Reviving EU Pharma: Draghi’s Blueprint for Survival

In European boardrooms, where modesty often masquerades as pragmatism, it is rare for a leader to sound the alarm with the urgency of Mario Draghi. His latest report on the EU pharmaceutical sector paints a stark picture: Europe, once a stalwart in global healthcare, is limping behind its competitors. Without decisive action, Draghi warns, the industry faces a slow and inevitable decline—a "slow agony," as he puts it. For a continent that prides itself on its ability to merge commerce and care, this is a damning diagnosis.

The Slipping Crown

Europe's pharmaceutical dominance has long been a point of pride. It leads the world in trade value, and its regulatory frameworks, though sometimes glacial, are admired for their thoroughness. Yet in the segments that matter most—biologics, orphan drugs, and advanced therapies—Europe has lost its footing.

Take biologics, the intricate medicines that underpin much of modern healthcare innovation. Of the ten best-selling biological therapies in Europe last year, six hailed from American labs. Only two bore the imprimatur of European firms. Meanwhile, in orphan drugs, which target rare diseases, the EU’s market share has dwindled from over 40% a decade ago to a paltry 5% today. And in the rapidly expanding domain of cell and gene therapies, Europe's contribution to an €8 billion global market is a miserly €1 billion.
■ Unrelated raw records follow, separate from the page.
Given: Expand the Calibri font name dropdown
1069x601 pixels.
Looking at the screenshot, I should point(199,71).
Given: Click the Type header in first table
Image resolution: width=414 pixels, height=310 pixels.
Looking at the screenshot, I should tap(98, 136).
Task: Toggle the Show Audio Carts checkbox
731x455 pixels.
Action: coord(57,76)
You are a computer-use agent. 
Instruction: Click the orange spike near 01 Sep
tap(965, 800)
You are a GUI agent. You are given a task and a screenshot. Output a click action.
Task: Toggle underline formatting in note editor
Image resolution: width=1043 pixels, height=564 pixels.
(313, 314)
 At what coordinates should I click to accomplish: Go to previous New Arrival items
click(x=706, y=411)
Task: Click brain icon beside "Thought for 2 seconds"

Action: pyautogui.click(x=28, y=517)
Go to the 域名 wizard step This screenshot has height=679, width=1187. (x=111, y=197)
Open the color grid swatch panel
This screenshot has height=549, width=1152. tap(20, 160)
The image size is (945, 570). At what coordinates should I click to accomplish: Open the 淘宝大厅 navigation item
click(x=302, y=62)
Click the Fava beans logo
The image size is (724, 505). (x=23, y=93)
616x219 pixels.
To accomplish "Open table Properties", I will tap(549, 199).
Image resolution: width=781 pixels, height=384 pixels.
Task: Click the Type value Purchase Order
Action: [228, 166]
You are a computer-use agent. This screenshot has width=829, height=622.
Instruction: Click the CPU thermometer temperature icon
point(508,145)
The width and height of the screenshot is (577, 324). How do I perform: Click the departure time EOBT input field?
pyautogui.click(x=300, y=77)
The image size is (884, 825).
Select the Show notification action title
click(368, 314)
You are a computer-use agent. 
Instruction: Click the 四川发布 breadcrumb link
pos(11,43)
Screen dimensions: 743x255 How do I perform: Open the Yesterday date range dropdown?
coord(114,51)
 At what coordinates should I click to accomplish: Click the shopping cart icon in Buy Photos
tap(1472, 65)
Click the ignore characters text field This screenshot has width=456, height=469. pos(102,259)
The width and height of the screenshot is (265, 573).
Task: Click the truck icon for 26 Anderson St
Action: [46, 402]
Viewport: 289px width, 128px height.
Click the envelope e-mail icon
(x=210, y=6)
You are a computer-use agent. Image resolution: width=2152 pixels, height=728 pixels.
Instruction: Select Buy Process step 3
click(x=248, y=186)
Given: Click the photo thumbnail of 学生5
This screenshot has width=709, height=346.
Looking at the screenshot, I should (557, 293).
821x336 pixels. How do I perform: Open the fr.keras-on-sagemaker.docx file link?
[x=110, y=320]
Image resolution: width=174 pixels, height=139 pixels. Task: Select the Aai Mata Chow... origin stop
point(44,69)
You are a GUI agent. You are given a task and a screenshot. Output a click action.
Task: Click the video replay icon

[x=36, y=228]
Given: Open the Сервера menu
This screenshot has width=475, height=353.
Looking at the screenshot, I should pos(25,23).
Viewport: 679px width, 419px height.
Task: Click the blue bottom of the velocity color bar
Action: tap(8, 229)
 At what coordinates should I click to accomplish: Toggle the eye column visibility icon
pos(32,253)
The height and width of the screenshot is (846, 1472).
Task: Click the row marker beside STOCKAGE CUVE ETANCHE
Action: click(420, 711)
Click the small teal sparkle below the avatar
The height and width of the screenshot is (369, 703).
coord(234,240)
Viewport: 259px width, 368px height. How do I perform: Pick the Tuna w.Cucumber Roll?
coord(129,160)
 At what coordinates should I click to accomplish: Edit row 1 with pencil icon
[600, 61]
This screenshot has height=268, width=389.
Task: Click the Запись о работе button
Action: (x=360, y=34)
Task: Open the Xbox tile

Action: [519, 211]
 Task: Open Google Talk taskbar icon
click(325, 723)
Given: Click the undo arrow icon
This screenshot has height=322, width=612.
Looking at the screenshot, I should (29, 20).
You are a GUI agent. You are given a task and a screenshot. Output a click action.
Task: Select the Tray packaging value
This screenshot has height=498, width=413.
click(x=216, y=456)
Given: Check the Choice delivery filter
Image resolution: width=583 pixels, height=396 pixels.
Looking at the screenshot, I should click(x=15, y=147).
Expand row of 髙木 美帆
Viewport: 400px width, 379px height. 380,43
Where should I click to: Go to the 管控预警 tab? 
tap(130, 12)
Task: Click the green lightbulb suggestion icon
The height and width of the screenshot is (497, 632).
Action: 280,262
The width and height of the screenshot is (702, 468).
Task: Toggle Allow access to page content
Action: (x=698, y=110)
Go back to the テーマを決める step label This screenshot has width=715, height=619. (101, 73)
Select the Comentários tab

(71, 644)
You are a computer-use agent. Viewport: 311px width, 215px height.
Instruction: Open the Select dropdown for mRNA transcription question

Draghi’s report traces these failings to familiar European ailments: underinvestment in research, plodding regulatory systems, and a lack of unity across member states. If these sound like well-trodden criticisms, it is because they are. The difference, as Draghi emphasizes, is that Europe no longer has the luxury of time.

A Checklist for Revival

Draghi’s proposed remedies will sound sensible to anyone who has ever despaired at Brussels’ bureaucracy. But, like a frustrated teacher handing out revision notes before an exam, he is painfully aware that sensible ideas do not always lead to action.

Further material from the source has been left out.